Let's start with the positive. Disk and network caching, common on many storage solutions, can help increase overall performance. When using centralized storage, even relatively small solutions might have multiple gigabytes of high-speed memory cache. Anytime you can avoid physical disk access is a win from a performance standpoint.
Additionally, when using centralized storage, you can take advantage of advanced backup and recovery features, such as snapshots and split-mirror features (the terminology and technology vary by vendor).
There are some downsides to network-based storage. First and foremost is latency. Performing round trips across a network can be time-consuming and long delays could lead to VM crashes. Also, the added burden on the network when multiple VMs are trying to use resources can require infrastructure upgrades.

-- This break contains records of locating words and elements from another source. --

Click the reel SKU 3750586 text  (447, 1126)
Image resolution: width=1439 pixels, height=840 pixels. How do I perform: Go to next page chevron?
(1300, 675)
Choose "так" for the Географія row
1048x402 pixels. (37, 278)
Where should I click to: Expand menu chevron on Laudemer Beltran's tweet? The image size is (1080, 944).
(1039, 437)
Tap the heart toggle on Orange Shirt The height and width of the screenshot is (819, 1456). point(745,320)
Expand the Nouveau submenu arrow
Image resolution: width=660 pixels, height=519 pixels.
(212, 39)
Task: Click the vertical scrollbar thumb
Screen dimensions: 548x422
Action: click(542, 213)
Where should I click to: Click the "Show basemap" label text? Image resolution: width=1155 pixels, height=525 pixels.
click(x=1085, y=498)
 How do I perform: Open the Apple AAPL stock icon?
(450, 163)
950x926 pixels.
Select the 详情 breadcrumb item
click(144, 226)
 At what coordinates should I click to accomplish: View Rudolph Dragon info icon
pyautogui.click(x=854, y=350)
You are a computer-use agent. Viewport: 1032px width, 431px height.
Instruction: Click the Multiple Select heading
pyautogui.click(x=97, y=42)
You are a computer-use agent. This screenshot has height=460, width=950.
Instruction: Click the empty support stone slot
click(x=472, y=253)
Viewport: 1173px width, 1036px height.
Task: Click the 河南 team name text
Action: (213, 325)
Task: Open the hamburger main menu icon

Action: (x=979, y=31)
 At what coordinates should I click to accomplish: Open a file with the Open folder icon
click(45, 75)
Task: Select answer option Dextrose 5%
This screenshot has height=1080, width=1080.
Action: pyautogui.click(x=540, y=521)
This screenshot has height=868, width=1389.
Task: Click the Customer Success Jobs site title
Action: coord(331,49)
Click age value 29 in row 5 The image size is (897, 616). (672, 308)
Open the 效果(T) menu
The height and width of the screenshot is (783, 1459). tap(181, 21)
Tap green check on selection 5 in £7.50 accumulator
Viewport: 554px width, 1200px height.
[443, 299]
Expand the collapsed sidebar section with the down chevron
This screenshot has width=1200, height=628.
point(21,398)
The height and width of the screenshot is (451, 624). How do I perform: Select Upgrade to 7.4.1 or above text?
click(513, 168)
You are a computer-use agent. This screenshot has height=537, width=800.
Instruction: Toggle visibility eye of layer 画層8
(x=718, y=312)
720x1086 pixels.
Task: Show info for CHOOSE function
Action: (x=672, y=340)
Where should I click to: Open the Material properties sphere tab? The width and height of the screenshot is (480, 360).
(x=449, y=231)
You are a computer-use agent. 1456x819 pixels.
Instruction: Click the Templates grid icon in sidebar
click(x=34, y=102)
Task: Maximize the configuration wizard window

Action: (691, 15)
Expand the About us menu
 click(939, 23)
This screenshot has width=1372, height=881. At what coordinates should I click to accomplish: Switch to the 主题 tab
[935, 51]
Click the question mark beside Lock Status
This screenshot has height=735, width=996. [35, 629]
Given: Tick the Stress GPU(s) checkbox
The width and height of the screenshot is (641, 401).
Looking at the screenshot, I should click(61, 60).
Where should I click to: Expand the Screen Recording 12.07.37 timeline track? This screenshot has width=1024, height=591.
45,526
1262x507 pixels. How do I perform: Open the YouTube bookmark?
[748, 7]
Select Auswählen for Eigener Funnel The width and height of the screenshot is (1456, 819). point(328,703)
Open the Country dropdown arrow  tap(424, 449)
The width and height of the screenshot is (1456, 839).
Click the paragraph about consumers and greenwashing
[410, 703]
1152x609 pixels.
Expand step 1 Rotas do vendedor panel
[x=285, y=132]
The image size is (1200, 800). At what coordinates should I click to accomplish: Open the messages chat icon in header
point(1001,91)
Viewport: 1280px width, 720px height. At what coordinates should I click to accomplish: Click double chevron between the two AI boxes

Overall, the benefits can outweigh the risks and difficulties (as long as you plan and test properly). With this in mind, let's look at some technical approaches.
Sharing virtual hard disks (VHDs)
The fact that VHDs are actually files comes with an unexpected benefit. Multiple VMs can access the same VHD files concurrently, as long as the VHD files are read-only. This is a great option if you're already planning to use undo disks and/or differencing disks, because the base or parent VHDs will be read-only anyway.
Although you might increase contention and generate "hot spots" on the host file system when sharing files with many VMs, caching can offset these effects. Only performance testing can provide the real numbers, but sharing meets your needs, you'll have the added benefit of minimizing physical disk space usage.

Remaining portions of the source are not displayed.